> **Problem to solve**: Your task is to reproduce exactly the lines from the one containing "800x426 pixels. Task: Click" through the last line below, both ends included, and nothing else, with no pictures.

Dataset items
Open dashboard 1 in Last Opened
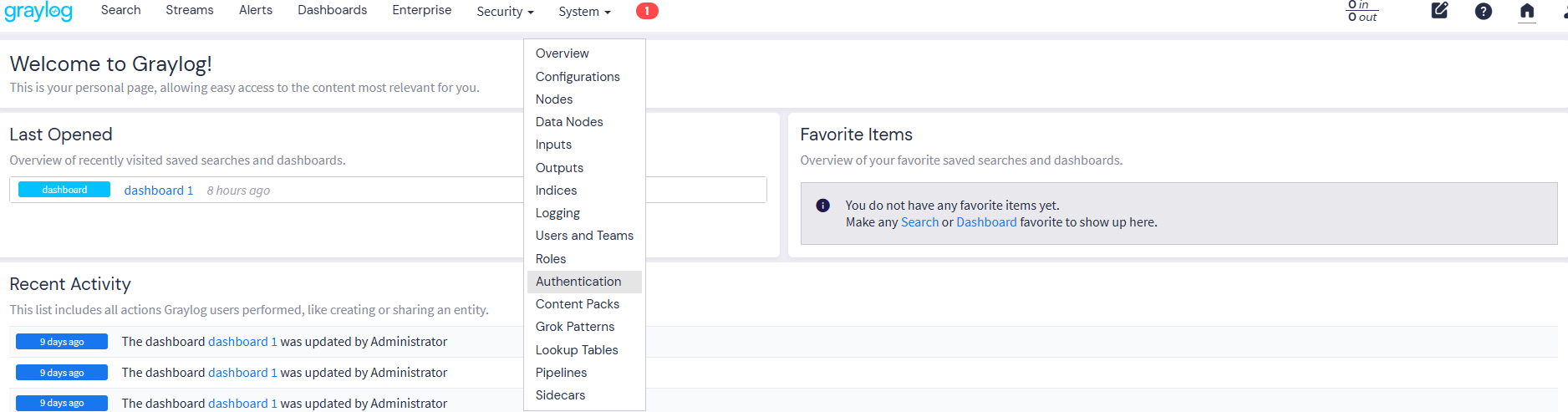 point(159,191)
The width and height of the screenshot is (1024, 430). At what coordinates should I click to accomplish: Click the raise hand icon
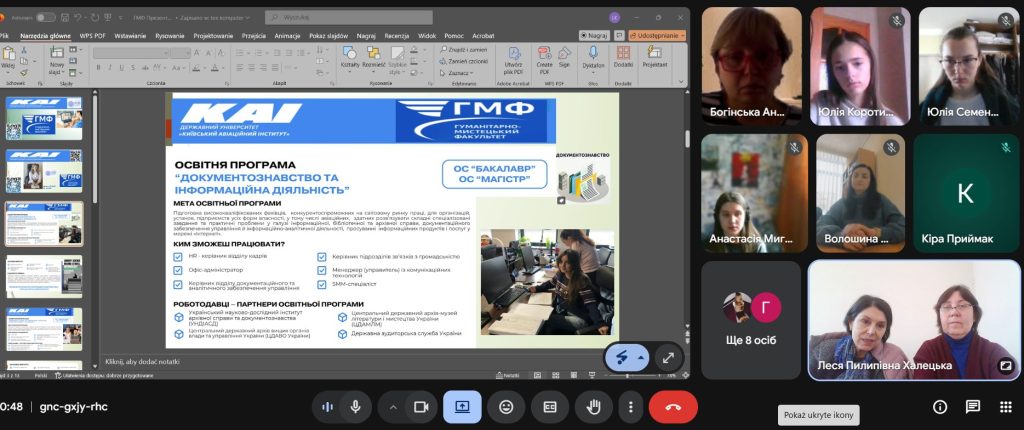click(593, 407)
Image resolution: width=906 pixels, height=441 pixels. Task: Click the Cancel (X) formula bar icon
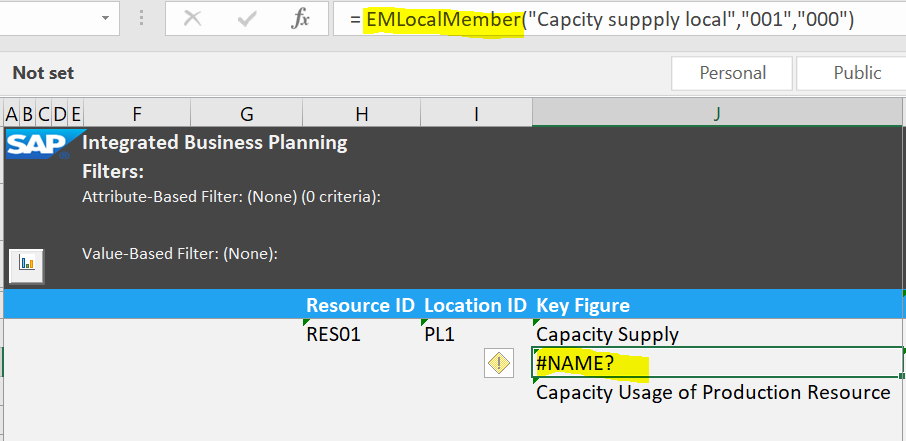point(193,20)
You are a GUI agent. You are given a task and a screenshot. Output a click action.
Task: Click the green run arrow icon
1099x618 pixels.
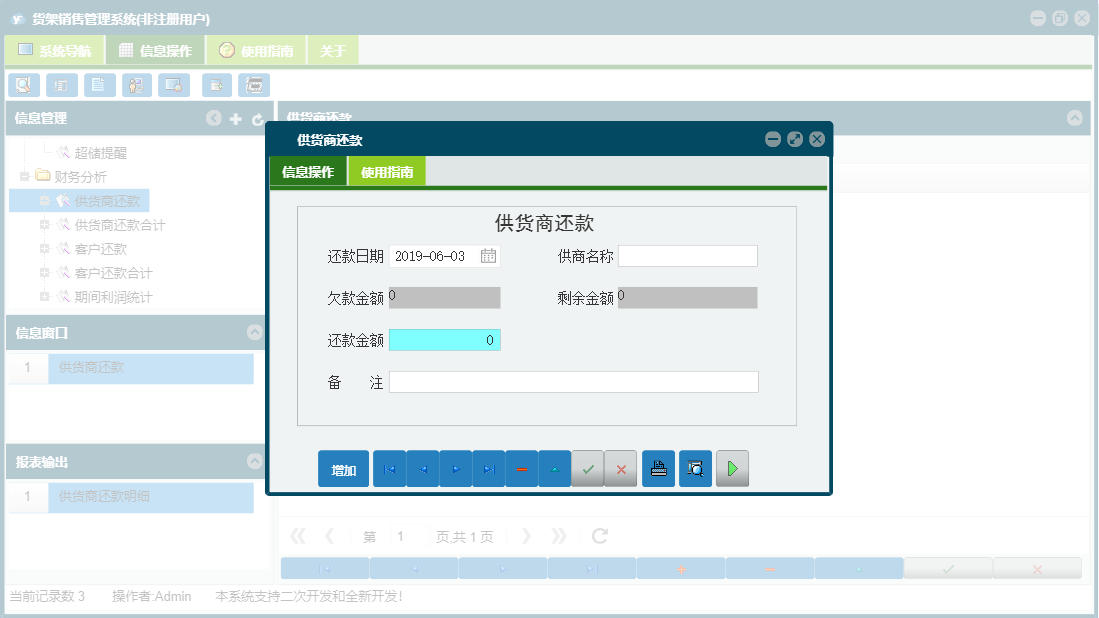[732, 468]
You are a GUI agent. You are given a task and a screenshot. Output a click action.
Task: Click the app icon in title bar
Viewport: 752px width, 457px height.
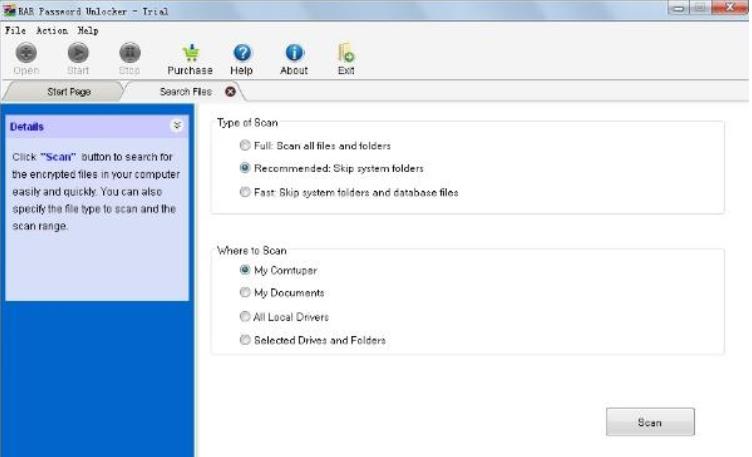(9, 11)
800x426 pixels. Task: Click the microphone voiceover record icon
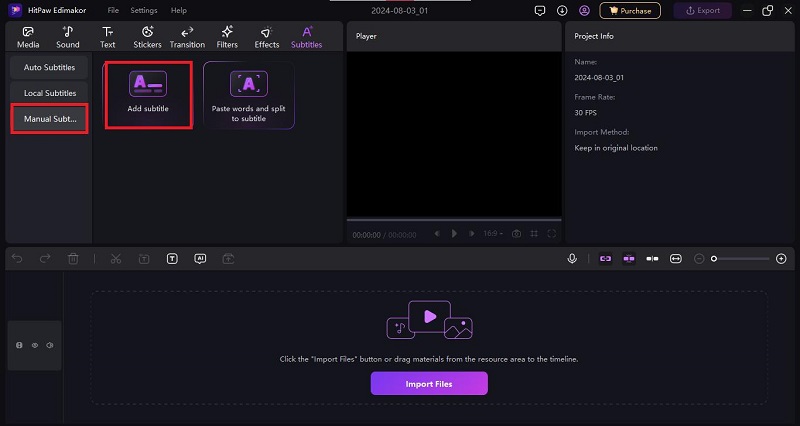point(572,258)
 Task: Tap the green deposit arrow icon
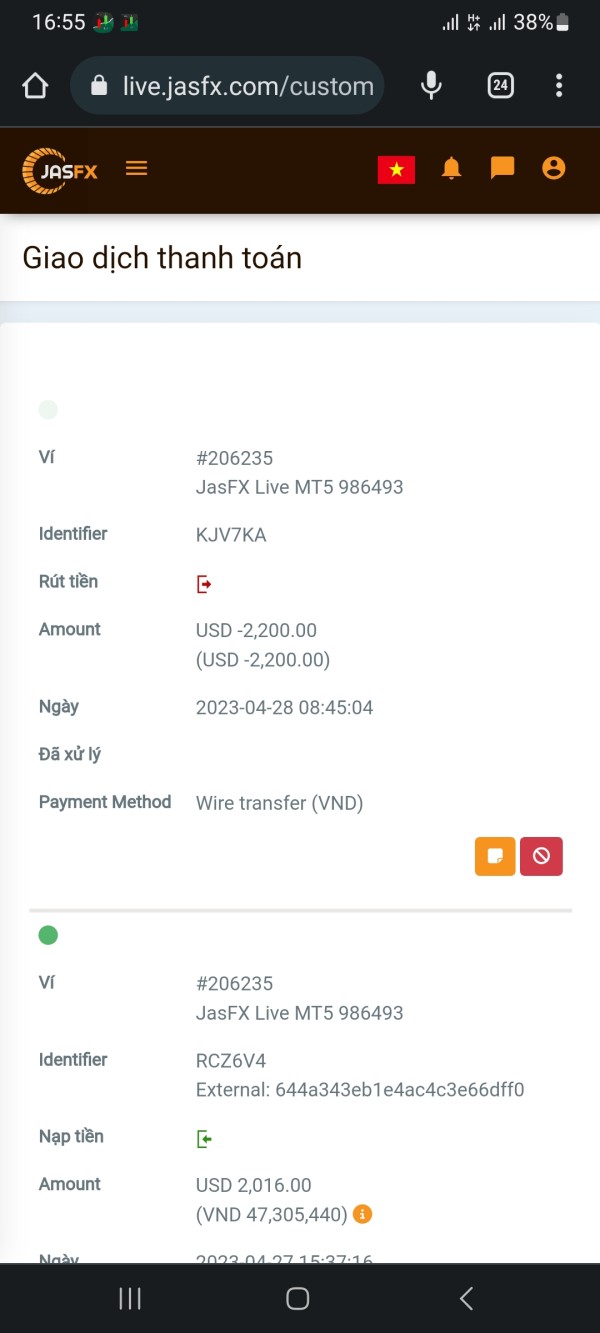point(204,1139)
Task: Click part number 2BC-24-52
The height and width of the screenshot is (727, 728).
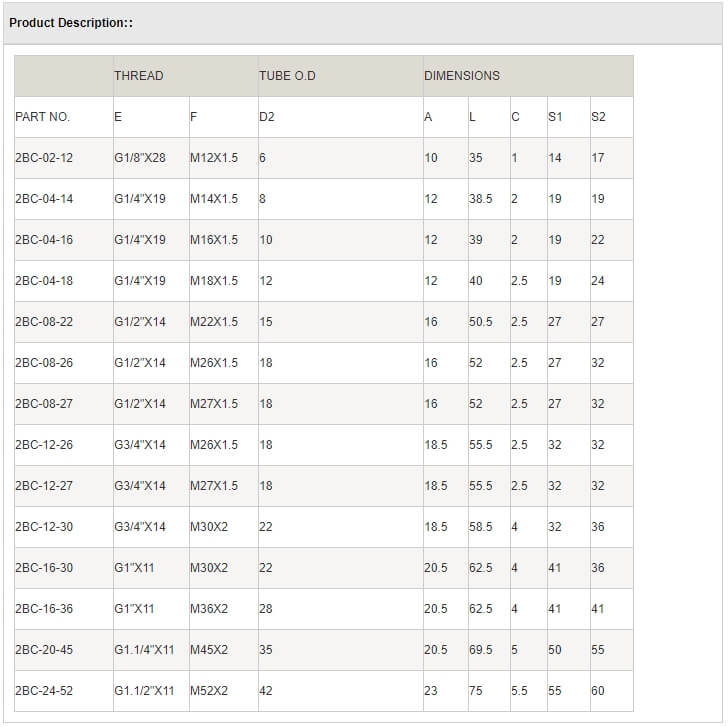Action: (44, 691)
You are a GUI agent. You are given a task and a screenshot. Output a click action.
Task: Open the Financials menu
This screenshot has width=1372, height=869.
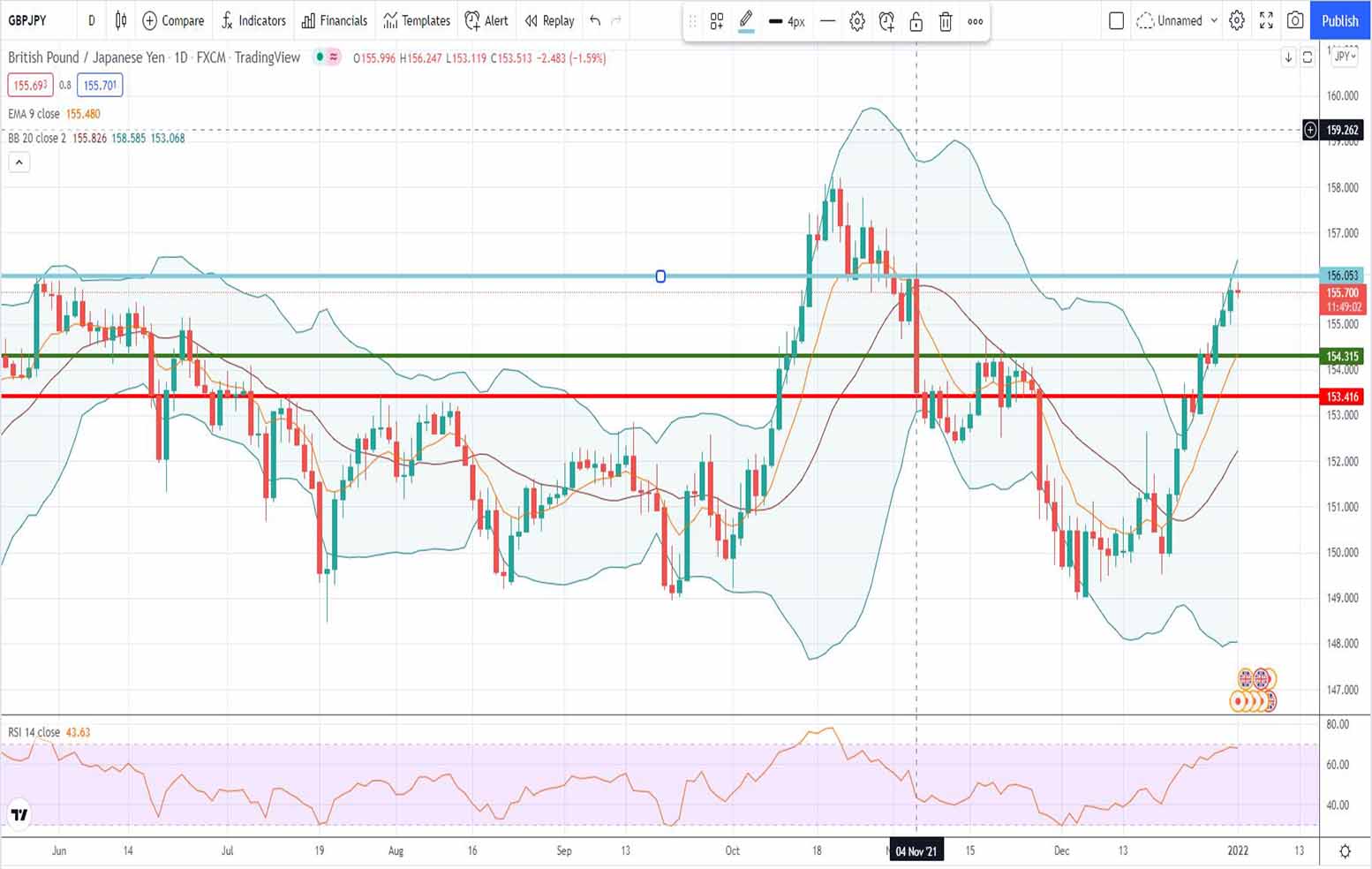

> **Solution**:
800x426 pixels. Task: Click the microphone voiceover record icon
point(572,258)
 Task: Tap the green deposit arrow icon
point(204,1139)
Task: Click part number 2BC-24-52
The height and width of the screenshot is (727, 728).
Action: (44, 691)
You are a GUI agent. You are given a task and a screenshot. Output a click action.
Task: Open the Financials menu
This screenshot has width=1372, height=869.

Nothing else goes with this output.